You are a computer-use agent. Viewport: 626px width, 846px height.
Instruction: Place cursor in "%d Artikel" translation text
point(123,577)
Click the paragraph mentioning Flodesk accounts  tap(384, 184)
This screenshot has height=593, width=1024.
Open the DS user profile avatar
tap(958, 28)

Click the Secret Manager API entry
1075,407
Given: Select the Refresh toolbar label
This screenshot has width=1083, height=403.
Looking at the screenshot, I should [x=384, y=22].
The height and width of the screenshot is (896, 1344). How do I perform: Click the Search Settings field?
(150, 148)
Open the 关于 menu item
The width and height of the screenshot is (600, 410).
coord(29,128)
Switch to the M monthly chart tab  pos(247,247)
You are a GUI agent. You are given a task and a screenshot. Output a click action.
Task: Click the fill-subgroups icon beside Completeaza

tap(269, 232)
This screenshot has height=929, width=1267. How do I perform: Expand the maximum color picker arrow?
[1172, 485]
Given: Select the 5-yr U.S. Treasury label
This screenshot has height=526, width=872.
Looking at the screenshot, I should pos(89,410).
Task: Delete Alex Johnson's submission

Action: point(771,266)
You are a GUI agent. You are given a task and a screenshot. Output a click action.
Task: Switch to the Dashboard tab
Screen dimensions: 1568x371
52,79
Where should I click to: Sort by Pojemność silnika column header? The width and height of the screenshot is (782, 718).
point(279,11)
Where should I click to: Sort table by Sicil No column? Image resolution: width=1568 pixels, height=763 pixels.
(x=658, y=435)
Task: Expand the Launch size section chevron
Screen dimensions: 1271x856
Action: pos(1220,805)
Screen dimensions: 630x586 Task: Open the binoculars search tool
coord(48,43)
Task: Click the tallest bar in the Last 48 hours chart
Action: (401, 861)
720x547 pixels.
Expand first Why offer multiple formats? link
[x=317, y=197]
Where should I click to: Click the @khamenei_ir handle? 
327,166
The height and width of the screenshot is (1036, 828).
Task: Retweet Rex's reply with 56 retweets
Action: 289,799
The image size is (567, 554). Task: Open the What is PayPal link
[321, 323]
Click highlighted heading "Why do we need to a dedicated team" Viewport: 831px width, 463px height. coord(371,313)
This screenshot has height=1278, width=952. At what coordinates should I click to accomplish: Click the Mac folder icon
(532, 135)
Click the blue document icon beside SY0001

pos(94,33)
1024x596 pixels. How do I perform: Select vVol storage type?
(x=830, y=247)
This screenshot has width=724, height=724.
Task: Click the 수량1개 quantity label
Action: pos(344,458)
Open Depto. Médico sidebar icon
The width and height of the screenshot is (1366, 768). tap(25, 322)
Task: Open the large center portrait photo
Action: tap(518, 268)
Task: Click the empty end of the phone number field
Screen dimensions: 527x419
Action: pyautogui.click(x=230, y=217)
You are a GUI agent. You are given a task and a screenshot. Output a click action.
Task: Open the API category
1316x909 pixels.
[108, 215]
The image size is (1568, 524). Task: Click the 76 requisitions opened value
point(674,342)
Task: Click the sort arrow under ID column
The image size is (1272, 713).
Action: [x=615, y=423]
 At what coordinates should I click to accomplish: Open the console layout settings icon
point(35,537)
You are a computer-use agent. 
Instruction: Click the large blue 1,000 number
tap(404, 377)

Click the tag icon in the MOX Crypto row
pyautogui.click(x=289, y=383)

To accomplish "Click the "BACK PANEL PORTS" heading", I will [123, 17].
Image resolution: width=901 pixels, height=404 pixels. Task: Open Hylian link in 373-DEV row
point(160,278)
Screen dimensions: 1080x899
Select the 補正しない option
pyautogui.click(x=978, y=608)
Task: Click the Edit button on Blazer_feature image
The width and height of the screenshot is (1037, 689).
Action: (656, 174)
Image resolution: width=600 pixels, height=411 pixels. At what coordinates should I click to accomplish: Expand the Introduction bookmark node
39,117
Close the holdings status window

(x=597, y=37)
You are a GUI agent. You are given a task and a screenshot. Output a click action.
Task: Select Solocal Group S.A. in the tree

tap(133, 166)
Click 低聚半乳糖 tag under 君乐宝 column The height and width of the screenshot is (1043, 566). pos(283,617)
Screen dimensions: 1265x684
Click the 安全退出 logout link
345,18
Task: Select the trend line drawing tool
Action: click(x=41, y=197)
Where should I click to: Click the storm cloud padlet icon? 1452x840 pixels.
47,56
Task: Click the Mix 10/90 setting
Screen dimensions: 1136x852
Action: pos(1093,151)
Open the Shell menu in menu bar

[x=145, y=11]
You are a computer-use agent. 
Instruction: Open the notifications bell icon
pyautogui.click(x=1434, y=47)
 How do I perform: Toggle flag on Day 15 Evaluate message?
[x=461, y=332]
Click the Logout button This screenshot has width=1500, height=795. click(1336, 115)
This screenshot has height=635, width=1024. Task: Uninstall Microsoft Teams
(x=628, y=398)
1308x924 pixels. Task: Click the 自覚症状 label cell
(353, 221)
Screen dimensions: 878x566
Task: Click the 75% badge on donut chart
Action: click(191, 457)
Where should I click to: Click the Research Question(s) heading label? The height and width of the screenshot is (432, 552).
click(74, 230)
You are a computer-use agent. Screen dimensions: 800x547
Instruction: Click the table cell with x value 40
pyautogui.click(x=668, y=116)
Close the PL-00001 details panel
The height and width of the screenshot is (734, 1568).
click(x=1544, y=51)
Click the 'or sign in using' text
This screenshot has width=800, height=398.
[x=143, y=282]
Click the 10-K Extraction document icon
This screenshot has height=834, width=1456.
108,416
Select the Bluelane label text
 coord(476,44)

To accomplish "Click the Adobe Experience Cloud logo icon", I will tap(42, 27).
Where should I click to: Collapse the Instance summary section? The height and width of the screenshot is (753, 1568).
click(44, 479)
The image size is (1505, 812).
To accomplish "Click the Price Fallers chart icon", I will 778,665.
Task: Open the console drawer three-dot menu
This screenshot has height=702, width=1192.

REQUIRED WORK. Return all of the data above verbatim, line for line, with nothing added or left out.

PROBLEM SOLUTION.
You are a computer-use agent. Viewport: 626px width, 846px height.
Instruction: Place cursor in "%d Artikel" translation text
point(123,577)
Click the paragraph mentioning Flodesk accounts  tap(384, 184)
This screenshot has height=593, width=1024.
Open the DS user profile avatar
tap(958, 28)

Click the Secret Manager API entry
1075,407
Given: Select the Refresh toolbar label
This screenshot has width=1083, height=403.
Looking at the screenshot, I should [x=384, y=22].
The height and width of the screenshot is (896, 1344). How do I perform: Click the Search Settings field?
(150, 148)
Open the 关于 menu item
The width and height of the screenshot is (600, 410).
coord(29,128)
Switch to the M monthly chart tab  pos(247,247)
You are a GUI agent. You are given a task and a screenshot. Output a click action.
Task: Click the fill-subgroups icon beside Completeaza

tap(269, 232)
This screenshot has height=929, width=1267. How do I perform: Expand the maximum color picker arrow?
[1172, 485]
Given: Select the 5-yr U.S. Treasury label
This screenshot has height=526, width=872.
Looking at the screenshot, I should pos(89,410).
Task: Delete Alex Johnson's submission

Action: point(771,266)
You are a GUI agent. You are given a task and a screenshot. Output a click action.
Task: Switch to the Dashboard tab
Screen dimensions: 1568x371
52,79
Where should I click to: Sort by Pojemność silnika column header? The width and height of the screenshot is (782, 718).
point(279,11)
Where should I click to: Sort table by Sicil No column? Image resolution: width=1568 pixels, height=763 pixels.
(x=658, y=435)
Task: Expand the Launch size section chevron
Screen dimensions: 1271x856
Action: pos(1220,805)
Screen dimensions: 630x586 Task: Open the binoculars search tool
coord(48,43)
Task: Click the tallest bar in the Last 48 hours chart
Action: (401, 861)
720x547 pixels.
Expand first Why offer multiple formats? link
[x=317, y=197]
Where should I click to: Click the @khamenei_ir handle? 
327,166
The height and width of the screenshot is (1036, 828).
Task: Retweet Rex's reply with 56 retweets
Action: 289,799
The image size is (567, 554). Task: Open the What is PayPal link
[321, 323]
Click highlighted heading "Why do we need to a dedicated team" Viewport: 831px width, 463px height. coord(371,313)
This screenshot has height=1278, width=952. At what coordinates should I click to accomplish: Click the Mac folder icon
(532, 135)
Click the blue document icon beside SY0001

pos(94,33)
1024x596 pixels. How do I perform: Select vVol storage type?
(x=830, y=247)
This screenshot has width=724, height=724.
Task: Click the 수량1개 quantity label
Action: pos(344,458)
Open Depto. Médico sidebar icon
The width and height of the screenshot is (1366, 768). tap(25, 322)
Task: Open the large center portrait photo
Action: tap(518, 268)
Task: Click the empty end of the phone number field
Screen dimensions: 527x419
Action: pyautogui.click(x=230, y=217)
You are a GUI agent. You are given a task and a screenshot. Output a click action.
Task: Open the API category
1316x909 pixels.
[108, 215]
The image size is (1568, 524). Task: Click the 76 requisitions opened value
point(674,342)
Task: Click the sort arrow under ID column
The image size is (1272, 713).
Action: [x=615, y=423]
 At what coordinates should I click to accomplish: Open the console layout settings icon
point(35,537)
You are a computer-use agent. 
Instruction: Click the large blue 1,000 number
tap(404, 377)

Click the tag icon in the MOX Crypto row
pyautogui.click(x=289, y=383)

To accomplish "Click the "BACK PANEL PORTS" heading", I will [123, 17].
Image resolution: width=901 pixels, height=404 pixels. Task: Open Hylian link in 373-DEV row
point(160,278)
Screen dimensions: 1080x899
Select the 補正しない option
pyautogui.click(x=978, y=608)
Task: Click the Edit button on Blazer_feature image
The width and height of the screenshot is (1037, 689).
Action: (656, 174)
Image resolution: width=600 pixels, height=411 pixels. At what coordinates should I click to accomplish: Expand the Introduction bookmark node
39,117
Close the holdings status window

(x=597, y=37)
You are a GUI agent. You are given a task and a screenshot. Output a click action.
Task: Select Solocal Group S.A. in the tree

tap(133, 166)
Click 低聚半乳糖 tag under 君乐宝 column The height and width of the screenshot is (1043, 566). pos(283,617)
Screen dimensions: 1265x684
Click the 安全退出 logout link
345,18
Task: Select the trend line drawing tool
Action: click(x=41, y=197)
Where should I click to: Click the storm cloud padlet icon? 1452x840 pixels.
47,56
Task: Click the Mix 10/90 setting
Screen dimensions: 1136x852
Action: pos(1093,151)
Open the Shell menu in menu bar

[x=145, y=11]
You are a computer-use agent. 
Instruction: Open the notifications bell icon
pyautogui.click(x=1434, y=47)
 How do I perform: Toggle flag on Day 15 Evaluate message?
[x=461, y=332]
Click the Logout button This screenshot has width=1500, height=795. click(1336, 115)
This screenshot has height=635, width=1024. Task: Uninstall Microsoft Teams
(x=628, y=398)
1308x924 pixels. Task: Click the 自覚症状 label cell
(353, 221)
Screen dimensions: 878x566
Task: Click the 75% badge on donut chart
Action: click(191, 457)
Where should I click to: Click the Research Question(s) heading label? The height and width of the screenshot is (432, 552).
click(74, 230)
You are a computer-use agent. Screen dimensions: 800x547
Instruction: Click the table cell with x value 40
pyautogui.click(x=668, y=116)
Close the PL-00001 details panel
The height and width of the screenshot is (734, 1568).
click(x=1544, y=51)
Click the 'or sign in using' text
This screenshot has width=800, height=398.
[x=143, y=282]
Click the 10-K Extraction document icon
This screenshot has height=834, width=1456.
108,416
Select the Bluelane label text
 coord(476,44)

To accomplish "Click the Adobe Experience Cloud logo icon", I will tap(42, 27).
Where should I click to: Collapse the Instance summary section? The height and width of the screenshot is (753, 1568).
click(44, 479)
The image size is (1505, 812).
To accomplish "Click the Price Fallers chart icon", I will 778,665.
Task: Open the console drawer three-dot menu
This screenshot has height=702, width=1192.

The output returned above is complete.